Speaker 3
Is it weird that I think it's funny? Is it, you know, I think the comedy part of my career is still going. I think it's still active. Wow. And part of that, you know, part, I talk about it as sort of like the difference between comedy and horror is the music. And it really does, it does feel like that. You know, when we, uh, I'm sorry, I'm sorry. Now I'm picturing,
Speaker 2
now I'm picturing the scene in get outs with the guys running, like, you know, he's running at the camera
Speaker 3
and he's like head on, but now I'm picturing like did it, did it, did it, did it, I mean. Just like Benny Hill and it's funny. It's funny. And it's very funny. And I could have done it. I was at the finish line with that film. I could have gone either way. It would have been a very different film. Um, but, but thank you for saying that.
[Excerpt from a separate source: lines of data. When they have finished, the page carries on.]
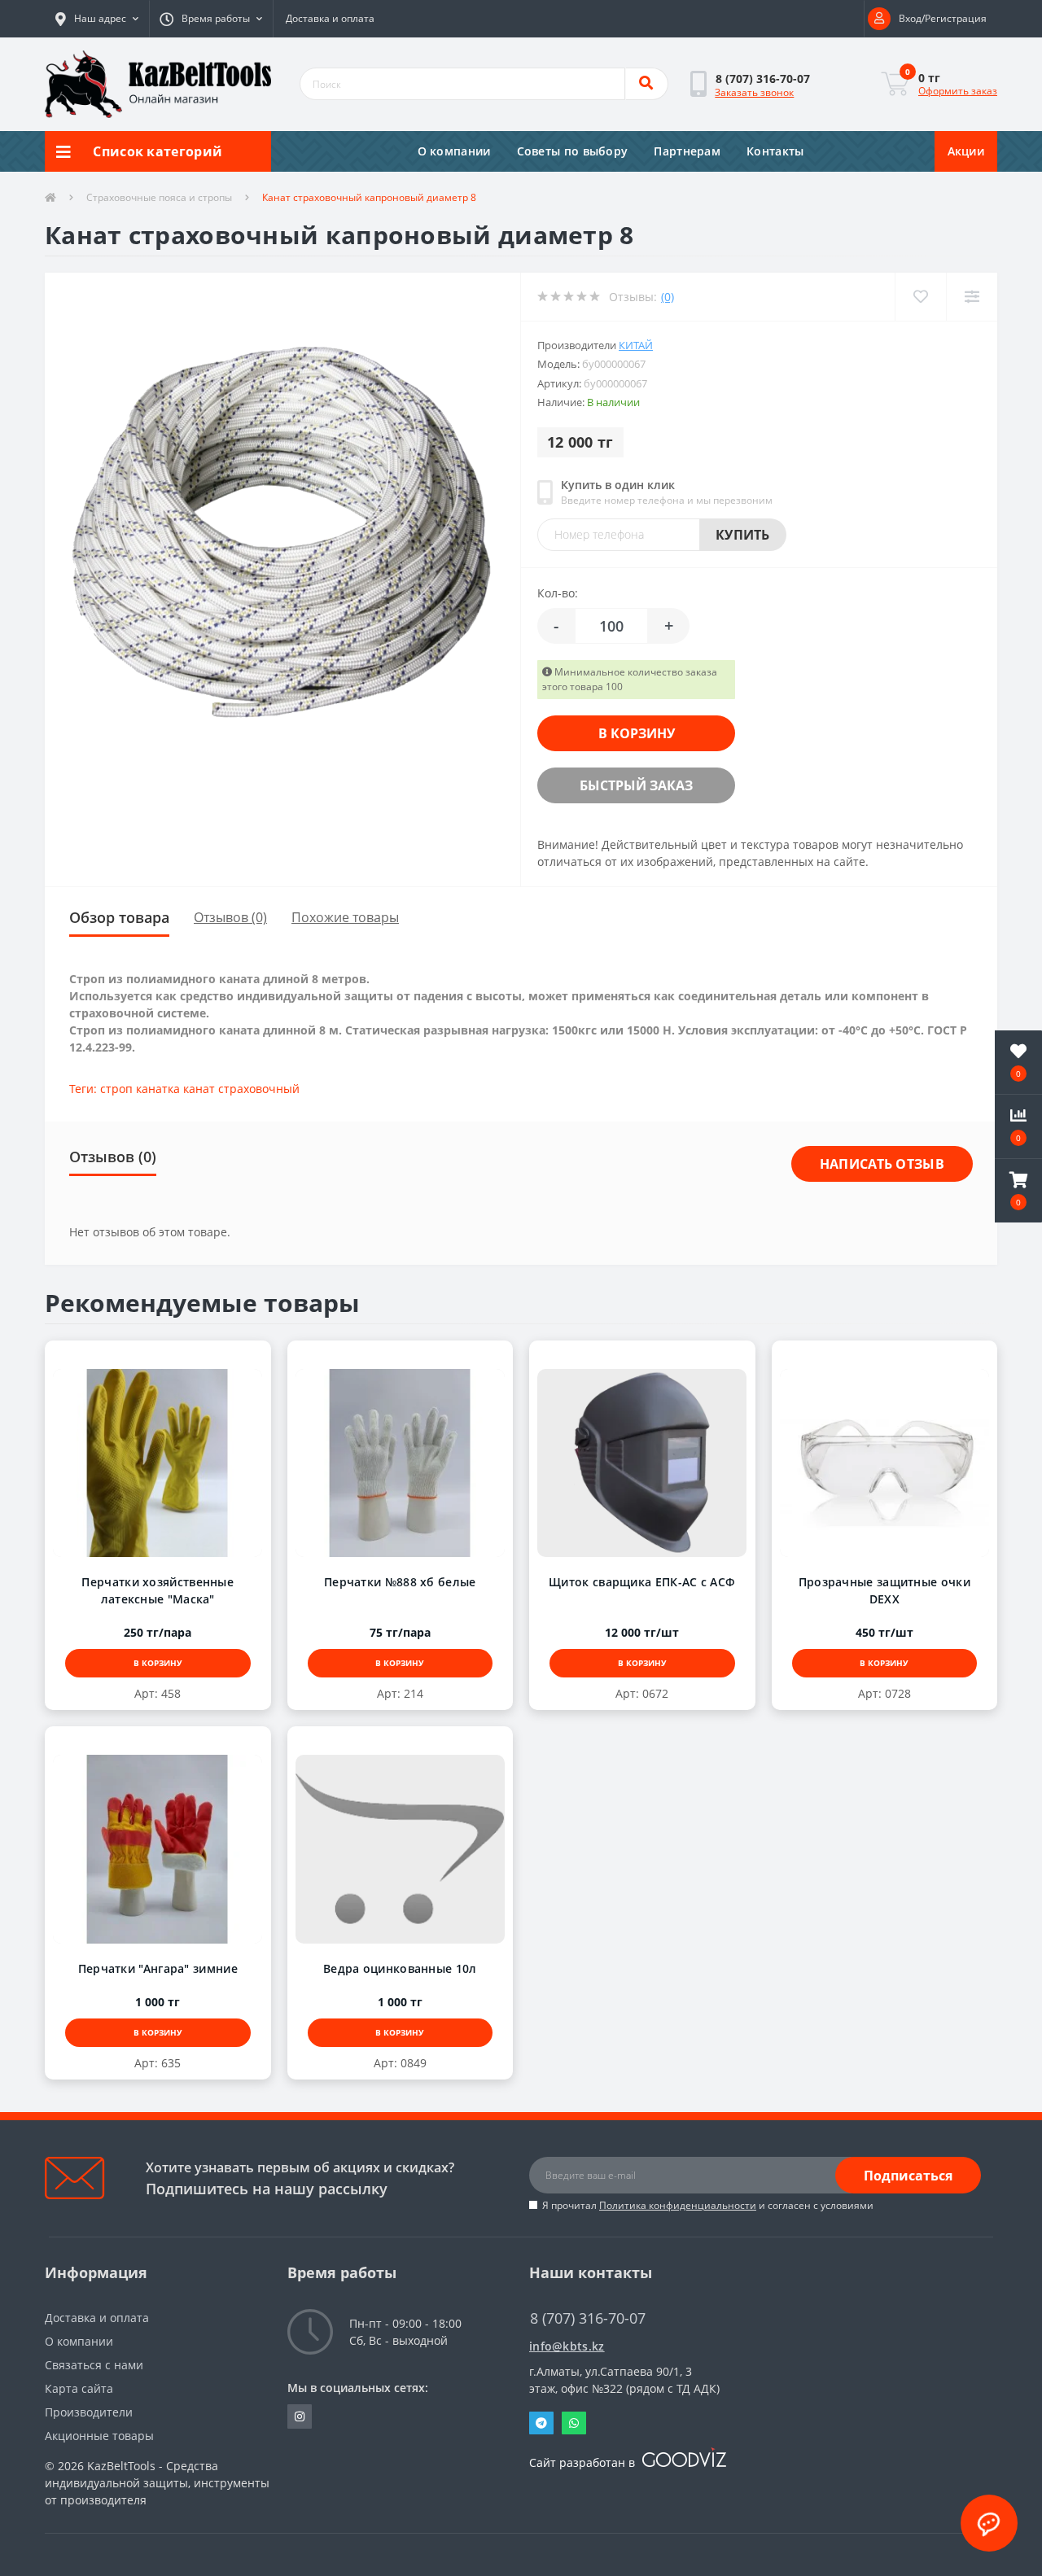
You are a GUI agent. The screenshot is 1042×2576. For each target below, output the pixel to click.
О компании (454, 151)
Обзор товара (119, 917)
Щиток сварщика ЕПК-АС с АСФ (642, 1582)
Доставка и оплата (330, 18)
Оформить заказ (957, 91)
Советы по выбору (572, 151)
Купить (743, 535)
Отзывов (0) (230, 917)
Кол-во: (557, 593)
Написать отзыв (882, 1164)
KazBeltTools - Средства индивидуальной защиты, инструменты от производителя (157, 2483)
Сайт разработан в (583, 2462)
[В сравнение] (174, 1358)
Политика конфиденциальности (677, 2205)
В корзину (636, 733)
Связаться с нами (94, 2365)
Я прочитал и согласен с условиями (707, 2205)
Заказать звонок (754, 92)
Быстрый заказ (636, 785)
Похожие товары (345, 917)
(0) (667, 296)
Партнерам (687, 151)
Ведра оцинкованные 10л (400, 1968)
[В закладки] (142, 1358)
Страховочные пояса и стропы (159, 197)
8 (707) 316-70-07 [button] (588, 2318)
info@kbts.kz (567, 2346)
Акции (966, 151)
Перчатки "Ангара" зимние (158, 1968)
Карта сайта (79, 2388)
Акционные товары (99, 2435)
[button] (97, 18)
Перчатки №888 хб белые (400, 1582)
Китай (636, 345)
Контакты (774, 151)
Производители (89, 2412)
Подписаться (908, 2176)
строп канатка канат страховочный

Uh, yeah, no, I, I, I, I love comedy. It, it became very, uh, complex. Right. Somehow making comedy in this world, as it is complex, I think making anything or getting anything accomplished in this world. It feels like you were the only person who wasn't surprised
Speaker 2
about the filmmaker you would turn into, you know. And I think it's because you came from this world of sketch and sketch always seems unplanned and unprepared. It seems off the cuff, but there's
Speaker 1
so much work that goes into it. And, and now you, you turned into, or rather you've been revealed to us as this, this, this film maker. Like when I was watching Nope, you're sitting in that movie theater. Nobody knows what's going to happen, why it's going to happen, how it's going to happen. You successfully got people to not spoil any of the plot points. I don't know how you did that. Because people who saw they're like, have you seen Nope? I was like, no, I haven't. How is it? They're like, whoa, Nope.
Speaker 1
yeah. But you, you create, like, you create a feeling.